I read with interest MP Bob Sopuck’s stated “goal” for the recent meeting in Onanole to “discuss” Parks Canada’s cuts to winter services. His idea was “to get people together to think about getting a group of volunteers together to groom ski trails” in Riding Mountain National Park.

What the rep for Dauphin-Swan River-Marquette failed to reveal to the audience was how Parks Canada dealt unfairly with Field, B.C., a small village nestled in a valley between the national parks of Banff and Yoho. Field’s local economy, like that of many communities around Riding Mountain National Park, relies heavily on winter tourism. For years, a group of dedicated volunteers groomed the ski trails.
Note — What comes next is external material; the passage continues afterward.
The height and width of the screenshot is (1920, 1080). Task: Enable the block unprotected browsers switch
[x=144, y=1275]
Everything was going along very well until about three and a half years ago, when Parks Canada unilaterally decided that they would groom the ski trails; the Field volunteers’ help was no longer wanted. Seeing no other alternative, the volunteer group sold the trail grooming equipment they had acquired over the years.

This spring, Field, B.C., residents were completely outraged when they were told that Parks Canada would no longer groom winter ski trails. There was no prior warning. The trail grooming equipment Field once had was sold off, and now the village is facing the imminent collapse of its local economy based on a decision that can be laid squarely at the doorstep of the Conservative government that has turned a deaf ear to Field’s legitimate concerns.
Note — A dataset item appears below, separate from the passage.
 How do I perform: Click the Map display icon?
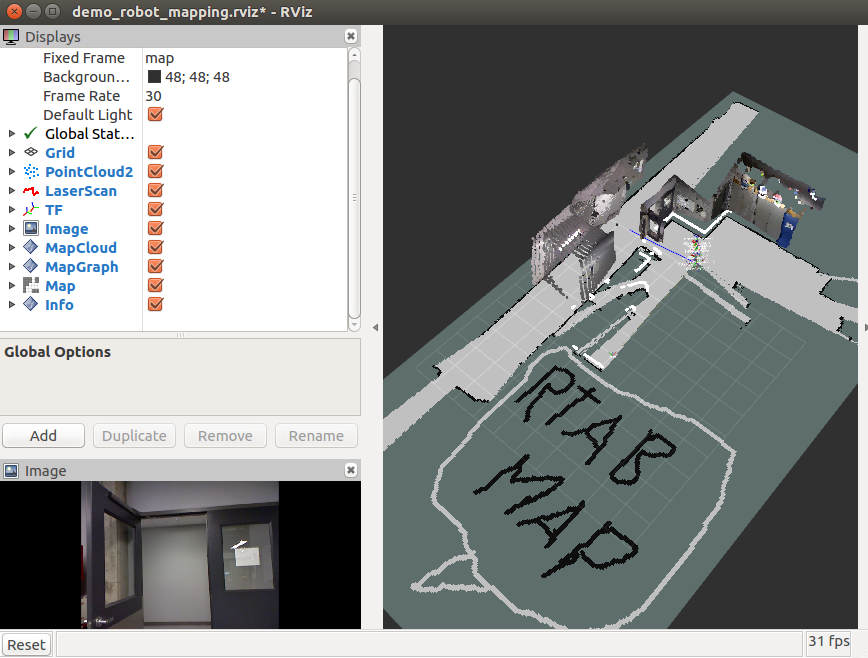coord(31,286)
So a word of advice for any groups in the RMNP area contemplating a volunteer group to groom the ski trails: heed well what happened in Field, B.C. Remember that our present Conservative government and local Conservative MP appear to have what I call a Rhett Butler/Scarlett O’Hara attitude to the legitimate concerns of our area residents to the cutbacks in winter services at the park.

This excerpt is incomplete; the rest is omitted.